5-Star Stocks Poised to Pop: Genoptix

Based on the aggregated intelligence of 165,000-plus investors participating in Motley Fool CAPS, the Fool's free investing community, laboratory services provider Genoptix (Nasdaq: GXDX  ) has earned a coveted five-star ranking.

With that in mind, let's take a closer look at Genoptix's business and see what CAPS investors are saying about the stock right now.

Genoptix facts

Headquarters (Founded)

Carlsbad, Calif. (1999)

Market Cap

$309.0 million


Health care services

Trailing-12-Month Revenue

$192.6 million


Founder/CEO Dr. Tina Nova 

CFO Douglas Schuling

Return on Equity (Average, Past 3 Years)



$132.4 million / $0


LabCorp (NYSE: LH  )

Genzyme (Nasdaq: GENZ  )

Bio-Reference Labs

Sources: Capital IQ (a division of Standard & Poor's) and Motley Fool CAPS.

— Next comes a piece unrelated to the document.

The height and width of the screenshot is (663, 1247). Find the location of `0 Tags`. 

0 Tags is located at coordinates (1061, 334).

On CAPS, 99% of the 231 All-Star members who have rated Genoptix believe the stock will outperform the S&P 500 going forward. These bulls include Beorn10 and zzlangerhans, both of whom are ranked in the top 10% of our community.

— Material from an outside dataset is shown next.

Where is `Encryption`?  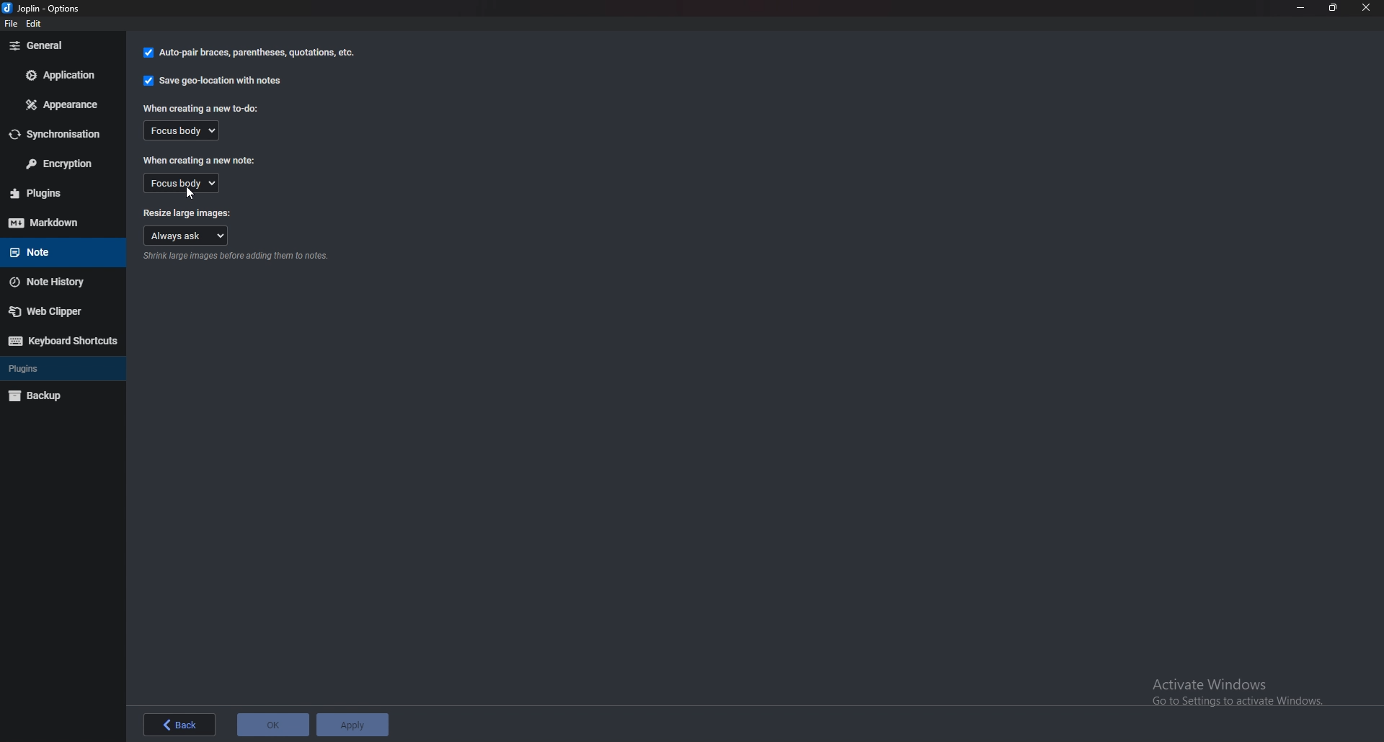 Encryption is located at coordinates (58, 164).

Last month, Beorn10 tapped Genoptix's first-quarter earnings miss as a "can't miss" opportunity: "Seems like a profitable small company who did not manage analyst expectations very well. With the sell off today this appears to be a good entry point into this value play, which may eventually morph into a growth stock if they continue to show good profitability."

Unfortunately, Genoptix has continued to disappoint Mr. Market since that pitch, with the most recent letdown being a double-digit slash to both its full-year revenue and earnings outlook. In fact, Genoptix shares have been cut by more than half over the past three months, while its bigger lab services competitors LabCorp and Genzyme have basically been flat during the same period. Of course, with Genoptix now trading even with LabCorp and at a substantial discount to Genzyme on a forward price-to-earnings basis, CAPS All-Stars such as zzlangerhans are carefully starting to kick its tires:

I'm stepping gingerly into Genoptix here as it's a little outside my usual sphere of influence. I looked over their products and services last night and they do seem to be offering a slick package. Overall, I'm skeptical of the thesis that a temporary economic decline will significantly impact health care spending, which is what seems to be weighing heavily on stocks like Myriad Genetics, Genomic Health, and Genoptix. Of course, continued pessimism could make this a long-term pick.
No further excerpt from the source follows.